I think that this explains so much. Small things – why we rented the mansion, regretted it, and continue to dream of our very own home – ; big things – why individuals actively and hopefully participate in the reproduction of messed up power structures – ; and lots of stuff in between (and not just Camper dog).
But what’s so surprising to me is that Berlant pitches the book as a historical argument – that it’s about 1990 – the present. For her, this is the time of cruel optimism, the time that the ordinary breaks down, fantasies of the good life become more complex, and people become overwhelmed by the presentness of the present moment.
Certainly, there are historical arguments to be made about cruel optimism. But is a 1990s- onward phenomenon? I don’t think so. Isn’t this what so many nineteenth-century novels are about? Cruel optimism? I’d point towards Eliot’s The Mill on The Floss and Flaubert’s Madame Bovary to make my case. Eliot, because I love that book so much, and what is it other than cruel. Maggie Tulliver, one of the most lovely and lovable characters of all time (even George Moore agrees!), takes risk to create “expansive transformation” only to be thwarted by her attachments – to the past, to her family, even, perhaps, to the bildungsroman form and all its gendered implications. She remains optimistic at the end, and, I think, the reader is supposed to be hopeful as she meets her watery death with her brother at her side. I can’t think of the ending of this book without crying. It’s affective and effective precisely because its duality – so cruel, so optimistic.
I’ve thought less about Madame Bovary – I only just read it for the first time – but I think that it’s another iteration of cruel optimism. Madame Bovary’s desire for love, for escape from the banality of marriage, for the extraordinary rather than the ordinary creates all kinds of attachments to objects that prevents her from flourishing (she also dies – it’s less watery).

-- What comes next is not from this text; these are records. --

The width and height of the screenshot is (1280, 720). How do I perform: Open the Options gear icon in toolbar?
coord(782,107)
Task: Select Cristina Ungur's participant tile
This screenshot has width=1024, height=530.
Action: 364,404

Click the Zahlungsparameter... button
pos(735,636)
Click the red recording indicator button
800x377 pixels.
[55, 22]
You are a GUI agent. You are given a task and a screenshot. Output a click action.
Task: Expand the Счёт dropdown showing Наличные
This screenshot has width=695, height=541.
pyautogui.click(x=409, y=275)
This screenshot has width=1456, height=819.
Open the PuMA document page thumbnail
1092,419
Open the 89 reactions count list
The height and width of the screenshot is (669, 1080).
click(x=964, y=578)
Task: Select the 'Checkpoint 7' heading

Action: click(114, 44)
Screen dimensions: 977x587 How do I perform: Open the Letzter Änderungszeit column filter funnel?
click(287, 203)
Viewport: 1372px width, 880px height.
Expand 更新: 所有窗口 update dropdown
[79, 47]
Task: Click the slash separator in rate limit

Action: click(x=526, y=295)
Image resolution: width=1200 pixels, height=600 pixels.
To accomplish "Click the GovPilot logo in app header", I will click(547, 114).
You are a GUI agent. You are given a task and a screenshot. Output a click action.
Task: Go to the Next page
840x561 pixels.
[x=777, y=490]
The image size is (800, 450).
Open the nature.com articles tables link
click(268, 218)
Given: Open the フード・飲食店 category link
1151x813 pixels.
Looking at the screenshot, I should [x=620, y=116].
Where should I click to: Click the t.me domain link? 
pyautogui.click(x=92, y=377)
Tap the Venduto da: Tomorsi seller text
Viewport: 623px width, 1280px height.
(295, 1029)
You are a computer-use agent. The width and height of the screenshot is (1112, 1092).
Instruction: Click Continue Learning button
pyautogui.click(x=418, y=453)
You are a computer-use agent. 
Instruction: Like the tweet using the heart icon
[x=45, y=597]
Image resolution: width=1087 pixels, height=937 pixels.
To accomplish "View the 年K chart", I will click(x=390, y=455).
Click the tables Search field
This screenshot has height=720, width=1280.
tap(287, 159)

In these novels, there’s a more confirmed sense of what ordinary life is – it’s fidelity to convention, attachment to the past, and routine. There is an expectation that one can have and build a life. And yet, there is profound uncertainty about what constitutes the present moment, and what creates collective, shared time. There are impasses, there is slow death, and forces that define the present differently. Also, it’s worth remembering that the novel is – at least according to Bakhtin – the genre of becoming.